▸ WORK REQUIRED
In this exercise, reproduce all the entries that follow exactly.

Data extracted from a collection
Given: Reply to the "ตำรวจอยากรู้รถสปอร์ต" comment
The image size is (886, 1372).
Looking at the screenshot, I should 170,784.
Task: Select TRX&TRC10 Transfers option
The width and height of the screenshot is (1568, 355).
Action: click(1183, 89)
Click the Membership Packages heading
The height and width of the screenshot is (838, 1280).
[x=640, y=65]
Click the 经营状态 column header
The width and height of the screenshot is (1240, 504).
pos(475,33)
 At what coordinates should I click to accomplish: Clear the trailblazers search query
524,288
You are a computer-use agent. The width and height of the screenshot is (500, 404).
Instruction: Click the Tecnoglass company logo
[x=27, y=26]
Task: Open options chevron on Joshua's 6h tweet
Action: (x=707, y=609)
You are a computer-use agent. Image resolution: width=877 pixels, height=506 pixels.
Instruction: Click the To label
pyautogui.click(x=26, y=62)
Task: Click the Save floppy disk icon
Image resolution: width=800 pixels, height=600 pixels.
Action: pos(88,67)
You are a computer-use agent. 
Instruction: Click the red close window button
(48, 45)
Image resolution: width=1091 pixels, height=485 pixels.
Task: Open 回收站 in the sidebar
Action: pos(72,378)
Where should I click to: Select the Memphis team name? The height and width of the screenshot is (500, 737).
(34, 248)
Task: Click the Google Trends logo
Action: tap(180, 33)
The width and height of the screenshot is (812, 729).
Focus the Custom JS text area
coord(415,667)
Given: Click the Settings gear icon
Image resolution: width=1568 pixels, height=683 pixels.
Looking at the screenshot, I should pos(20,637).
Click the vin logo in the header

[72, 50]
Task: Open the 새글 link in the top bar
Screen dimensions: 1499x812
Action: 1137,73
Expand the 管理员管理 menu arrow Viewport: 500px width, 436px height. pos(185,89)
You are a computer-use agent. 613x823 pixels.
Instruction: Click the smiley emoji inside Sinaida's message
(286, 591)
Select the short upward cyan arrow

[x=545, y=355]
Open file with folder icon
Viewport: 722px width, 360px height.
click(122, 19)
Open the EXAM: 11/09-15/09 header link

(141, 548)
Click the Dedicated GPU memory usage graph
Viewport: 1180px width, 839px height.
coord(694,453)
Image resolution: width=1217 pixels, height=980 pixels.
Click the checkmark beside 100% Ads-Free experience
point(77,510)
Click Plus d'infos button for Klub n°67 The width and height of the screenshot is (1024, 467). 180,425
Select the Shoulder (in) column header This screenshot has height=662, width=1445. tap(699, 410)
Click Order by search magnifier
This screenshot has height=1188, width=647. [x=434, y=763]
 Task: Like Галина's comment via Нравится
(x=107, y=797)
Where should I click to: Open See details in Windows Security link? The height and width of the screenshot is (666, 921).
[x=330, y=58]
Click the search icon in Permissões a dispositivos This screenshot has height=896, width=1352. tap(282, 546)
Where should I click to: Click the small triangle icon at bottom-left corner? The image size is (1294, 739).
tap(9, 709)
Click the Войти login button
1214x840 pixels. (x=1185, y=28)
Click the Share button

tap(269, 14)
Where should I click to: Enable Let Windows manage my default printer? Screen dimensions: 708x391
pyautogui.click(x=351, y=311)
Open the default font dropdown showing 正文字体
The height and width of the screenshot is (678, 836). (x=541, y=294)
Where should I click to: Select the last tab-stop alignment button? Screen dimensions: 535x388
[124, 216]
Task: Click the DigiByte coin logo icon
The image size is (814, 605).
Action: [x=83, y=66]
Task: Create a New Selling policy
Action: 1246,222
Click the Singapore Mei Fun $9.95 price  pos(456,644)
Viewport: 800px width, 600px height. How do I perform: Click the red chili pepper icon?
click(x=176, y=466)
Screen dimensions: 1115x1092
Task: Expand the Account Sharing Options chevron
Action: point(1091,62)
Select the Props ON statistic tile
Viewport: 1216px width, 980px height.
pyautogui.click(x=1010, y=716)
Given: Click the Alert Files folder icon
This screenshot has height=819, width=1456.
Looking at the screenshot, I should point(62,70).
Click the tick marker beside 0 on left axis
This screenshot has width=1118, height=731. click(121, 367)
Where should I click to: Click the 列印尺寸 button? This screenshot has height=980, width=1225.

▸ FINAL ANSWER
Given: Reply to the "ตำรวจอยากรู้รถสปอร์ต" comment
The image size is (886, 1372).
Looking at the screenshot, I should 170,784.
Task: Select TRX&TRC10 Transfers option
The width and height of the screenshot is (1568, 355).
Action: click(1183, 89)
Click the Membership Packages heading
The height and width of the screenshot is (838, 1280).
[x=640, y=65]
Click the 经营状态 column header
The width and height of the screenshot is (1240, 504).
pos(475,33)
 At what coordinates should I click to accomplish: Clear the trailblazers search query
524,288
You are a computer-use agent. The width and height of the screenshot is (500, 404).
Instruction: Click the Tecnoglass company logo
[x=27, y=26]
Task: Open options chevron on Joshua's 6h tweet
Action: (x=707, y=609)
You are a computer-use agent. Image resolution: width=877 pixels, height=506 pixels.
Instruction: Click the To label
pyautogui.click(x=26, y=62)
Task: Click the Save floppy disk icon
Image resolution: width=800 pixels, height=600 pixels.
Action: pos(88,67)
You are a computer-use agent. 
Instruction: Click the red close window button
(48, 45)
Image resolution: width=1091 pixels, height=485 pixels.
Task: Open 回收站 in the sidebar
Action: pos(72,378)
Where should I click to: Select the Memphis team name? The height and width of the screenshot is (500, 737).
(34, 248)
Task: Click the Google Trends logo
Action: tap(180, 33)
The width and height of the screenshot is (812, 729).
Focus the Custom JS text area
coord(415,667)
Given: Click the Settings gear icon
Image resolution: width=1568 pixels, height=683 pixels.
Looking at the screenshot, I should pos(20,637).
Click the vin logo in the header

[72, 50]
Task: Open the 새글 link in the top bar
Screen dimensions: 1499x812
Action: 1137,73
Expand the 管理员管理 menu arrow Viewport: 500px width, 436px height. pos(185,89)
You are a computer-use agent. 613x823 pixels.
Instruction: Click the smiley emoji inside Sinaida's message
(286, 591)
Select the short upward cyan arrow

[x=545, y=355]
Open file with folder icon
Viewport: 722px width, 360px height.
click(122, 19)
Open the EXAM: 11/09-15/09 header link

(141, 548)
Click the Dedicated GPU memory usage graph
Viewport: 1180px width, 839px height.
coord(694,453)
Image resolution: width=1217 pixels, height=980 pixels.
Click the checkmark beside 100% Ads-Free experience
point(77,510)
Click Plus d'infos button for Klub n°67 The width and height of the screenshot is (1024, 467). 180,425
Select the Shoulder (in) column header This screenshot has height=662, width=1445. tap(699, 410)
Click Order by search magnifier
This screenshot has height=1188, width=647. [x=434, y=763]
 Task: Like Галина's comment via Нравится
(x=107, y=797)
Where should I click to: Open See details in Windows Security link? The height and width of the screenshot is (666, 921).
[x=330, y=58]
Click the search icon in Permissões a dispositivos This screenshot has height=896, width=1352. tap(282, 546)
Where should I click to: Click the small triangle icon at bottom-left corner? The image size is (1294, 739).
tap(9, 709)
Click the Войти login button
1214x840 pixels. (x=1185, y=28)
Click the Share button

tap(269, 14)
Where should I click to: Enable Let Windows manage my default printer? Screen dimensions: 708x391
pyautogui.click(x=351, y=311)
Open the default font dropdown showing 正文字体
The height and width of the screenshot is (678, 836). (x=541, y=294)
Where should I click to: Select the last tab-stop alignment button? Screen dimensions: 535x388
[124, 216]
Task: Click the DigiByte coin logo icon
The image size is (814, 605).
Action: [x=83, y=66]
Task: Create a New Selling policy
Action: 1246,222
Click the Singapore Mei Fun $9.95 price  pos(456,644)
Viewport: 800px width, 600px height. How do I perform: Click the red chili pepper icon?
click(x=176, y=466)
Screen dimensions: 1115x1092
Task: Expand the Account Sharing Options chevron
Action: point(1091,62)
Select the Props ON statistic tile
Viewport: 1216px width, 980px height.
pyautogui.click(x=1010, y=716)
Given: Click the Alert Files folder icon
This screenshot has height=819, width=1456.
Looking at the screenshot, I should point(62,70).
Click the tick marker beside 0 on left axis
This screenshot has width=1118, height=731. click(121, 367)
Where should I click to: Click the 列印尺寸 button? This screenshot has height=980, width=1225.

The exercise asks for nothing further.